The Cheese Room is the epicentre of modern British clubbing
This next one is an absolute tune
Wherever you go to uni, you know what the word cheese means. It conjures an instant mental image of a moist room, located usually towards the back of the club. It’s claustrophobic, and filled with equally moist people.
But it’s home.
It’s an odd, comforting place where buying a round of alco-pops only makes you look like more of a don.
With a VK in each hand, but no proof they came with any friends, the cheese room always seems to attract the more questionable members of society. They’ve come here for one thing and one thing only: to go in hard to the sounds of 90’s. But if you’re sat there pretending you’ve not once conformed to this stereotype, then you’re definitely lying.
Lured in each and every time by the distant hum of DJ Casper, we’ve all made a visit to the cheese room and we’ve all loved it.

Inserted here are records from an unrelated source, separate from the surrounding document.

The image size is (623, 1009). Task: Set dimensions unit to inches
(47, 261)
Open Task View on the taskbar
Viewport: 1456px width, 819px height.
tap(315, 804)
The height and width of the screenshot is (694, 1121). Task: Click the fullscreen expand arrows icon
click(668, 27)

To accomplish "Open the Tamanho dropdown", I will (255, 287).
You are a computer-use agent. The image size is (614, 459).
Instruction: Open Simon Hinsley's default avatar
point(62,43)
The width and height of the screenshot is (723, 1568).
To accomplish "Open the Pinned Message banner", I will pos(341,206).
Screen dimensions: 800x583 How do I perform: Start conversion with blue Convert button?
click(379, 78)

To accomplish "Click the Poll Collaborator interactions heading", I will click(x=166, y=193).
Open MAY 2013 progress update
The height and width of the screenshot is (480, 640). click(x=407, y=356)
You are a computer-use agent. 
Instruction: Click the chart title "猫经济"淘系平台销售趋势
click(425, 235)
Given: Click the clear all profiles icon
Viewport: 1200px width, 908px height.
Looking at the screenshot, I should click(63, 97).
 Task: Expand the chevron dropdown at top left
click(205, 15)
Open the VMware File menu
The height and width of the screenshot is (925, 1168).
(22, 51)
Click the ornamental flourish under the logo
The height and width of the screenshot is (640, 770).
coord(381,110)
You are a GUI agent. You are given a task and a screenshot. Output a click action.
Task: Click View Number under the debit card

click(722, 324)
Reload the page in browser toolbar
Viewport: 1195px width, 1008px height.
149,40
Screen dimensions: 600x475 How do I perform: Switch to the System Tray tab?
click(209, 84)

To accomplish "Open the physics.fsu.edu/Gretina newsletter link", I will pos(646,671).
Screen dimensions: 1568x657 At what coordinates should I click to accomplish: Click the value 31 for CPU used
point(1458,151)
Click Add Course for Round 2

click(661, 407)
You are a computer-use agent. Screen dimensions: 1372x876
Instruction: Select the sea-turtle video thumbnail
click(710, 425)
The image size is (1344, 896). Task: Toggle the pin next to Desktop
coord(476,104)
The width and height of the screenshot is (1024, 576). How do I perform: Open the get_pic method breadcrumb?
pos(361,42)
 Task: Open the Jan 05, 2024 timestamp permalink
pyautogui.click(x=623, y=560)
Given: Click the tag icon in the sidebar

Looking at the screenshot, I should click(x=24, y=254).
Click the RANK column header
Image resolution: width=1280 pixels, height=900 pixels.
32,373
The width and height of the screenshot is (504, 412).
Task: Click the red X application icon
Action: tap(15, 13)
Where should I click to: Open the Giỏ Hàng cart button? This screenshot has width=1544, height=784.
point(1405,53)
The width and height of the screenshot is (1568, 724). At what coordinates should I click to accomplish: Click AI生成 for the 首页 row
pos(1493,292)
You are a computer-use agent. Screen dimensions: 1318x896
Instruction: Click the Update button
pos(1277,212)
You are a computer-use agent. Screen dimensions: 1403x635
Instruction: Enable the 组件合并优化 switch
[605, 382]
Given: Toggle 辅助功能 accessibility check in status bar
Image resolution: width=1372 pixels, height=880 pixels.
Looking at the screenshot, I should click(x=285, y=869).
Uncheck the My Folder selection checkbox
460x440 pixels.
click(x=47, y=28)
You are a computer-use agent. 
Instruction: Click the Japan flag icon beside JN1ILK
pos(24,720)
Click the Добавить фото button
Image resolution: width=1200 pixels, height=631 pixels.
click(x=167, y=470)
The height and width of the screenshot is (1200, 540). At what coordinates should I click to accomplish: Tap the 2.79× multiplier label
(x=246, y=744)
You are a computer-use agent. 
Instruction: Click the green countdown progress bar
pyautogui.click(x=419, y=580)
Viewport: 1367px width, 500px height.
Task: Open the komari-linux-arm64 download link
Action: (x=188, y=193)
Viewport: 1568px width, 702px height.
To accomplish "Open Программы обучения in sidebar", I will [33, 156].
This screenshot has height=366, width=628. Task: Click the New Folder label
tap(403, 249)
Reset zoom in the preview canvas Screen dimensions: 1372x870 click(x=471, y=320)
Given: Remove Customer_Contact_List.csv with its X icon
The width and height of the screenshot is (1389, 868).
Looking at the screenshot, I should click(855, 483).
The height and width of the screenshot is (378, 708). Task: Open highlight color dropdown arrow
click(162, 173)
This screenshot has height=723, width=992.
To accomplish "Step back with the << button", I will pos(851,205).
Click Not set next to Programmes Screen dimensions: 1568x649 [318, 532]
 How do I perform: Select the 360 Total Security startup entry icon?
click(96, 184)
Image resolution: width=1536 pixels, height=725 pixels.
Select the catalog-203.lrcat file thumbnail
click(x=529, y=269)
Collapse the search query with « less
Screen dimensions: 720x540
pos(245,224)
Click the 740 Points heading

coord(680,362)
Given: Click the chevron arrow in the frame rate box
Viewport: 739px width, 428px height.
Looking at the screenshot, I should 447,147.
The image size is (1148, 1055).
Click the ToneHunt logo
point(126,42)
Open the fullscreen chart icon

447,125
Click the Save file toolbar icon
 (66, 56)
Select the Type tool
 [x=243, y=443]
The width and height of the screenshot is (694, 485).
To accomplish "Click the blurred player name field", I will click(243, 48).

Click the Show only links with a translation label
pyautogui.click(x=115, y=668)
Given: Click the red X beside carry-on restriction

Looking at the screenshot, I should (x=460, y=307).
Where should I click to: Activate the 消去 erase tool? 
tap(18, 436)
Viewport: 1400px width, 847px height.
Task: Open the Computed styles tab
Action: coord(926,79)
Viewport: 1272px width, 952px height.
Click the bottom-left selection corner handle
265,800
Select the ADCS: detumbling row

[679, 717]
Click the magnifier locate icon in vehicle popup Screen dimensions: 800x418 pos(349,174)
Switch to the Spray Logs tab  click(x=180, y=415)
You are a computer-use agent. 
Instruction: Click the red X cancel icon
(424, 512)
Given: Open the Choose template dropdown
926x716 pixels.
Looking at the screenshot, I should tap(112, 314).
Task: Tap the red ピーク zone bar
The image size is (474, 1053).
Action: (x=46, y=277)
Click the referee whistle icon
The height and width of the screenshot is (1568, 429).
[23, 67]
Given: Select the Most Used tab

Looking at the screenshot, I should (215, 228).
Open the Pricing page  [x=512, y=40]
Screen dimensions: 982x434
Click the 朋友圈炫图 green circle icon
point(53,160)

Led by one slightly overweight man who watches over his loyal band of followers, the cheese room DJ, with his spontaneous outbursts of “THIS NEXT ONE IS A BANGER”, will take you back to those Year 7 discos.
Tormenting the lonely hearts with Ronan Keating’s If Tomorrow Never Comes and encouraging all the bitter single girls with Pussycat Dolls’ Don’t Cha, the generically titled “Dj Flava” keeps it real, providing nothing but anthems and irrelevant shout outs to “Sandra and her girls” all night.
He knows his audience, it’s a huarache free-zone and TLC’s Waterfalls is about as much wave as you’ll get in here.
There’s a comforting familiarity.
You know to expect a few dodgy older-looking men, bobbing in the corner with a pitcher of Carlsberg. Sure it’s a bit weird they’ve left their family of five at home to be surrounded by people 20 years younger, but they know all the words to Year 3000, which makes them pretty much harmless.
In the other corner, there will always be a few boys who seem as though they might be on their first night out despite being third years. They’ve got looks of wild uncertainty on their faces as girls fill up the dance floor and you can normally suss them as the ones pretending their bottles are microphones after the second beer.
And dressed to the nines, dominating the unstable looking pole in the centre of the cheese room will always be the group of girls who’ve captured the whole night on their 200 second Snapchat stories.
Singing into each others faces and screaming each time another Britney classic comes on, these basic huns live for the cheese and you can’t even blame them.
No one is judging, because we’re all in it together.
So what you know the dance routing to 5, 6, 7, 8 and B*Witched’s C’est La Vie takes you to a euphoric place? There’s no competition to look good in here because everyone looks tragic.
So don’t be a hater, because when it comes to the cheese room, you look more uncool trying to look cool.
Just embrace the sweet harmonies of Boyz II Men and let the cheese room bring you to your knees for the final riff in End Of The Road.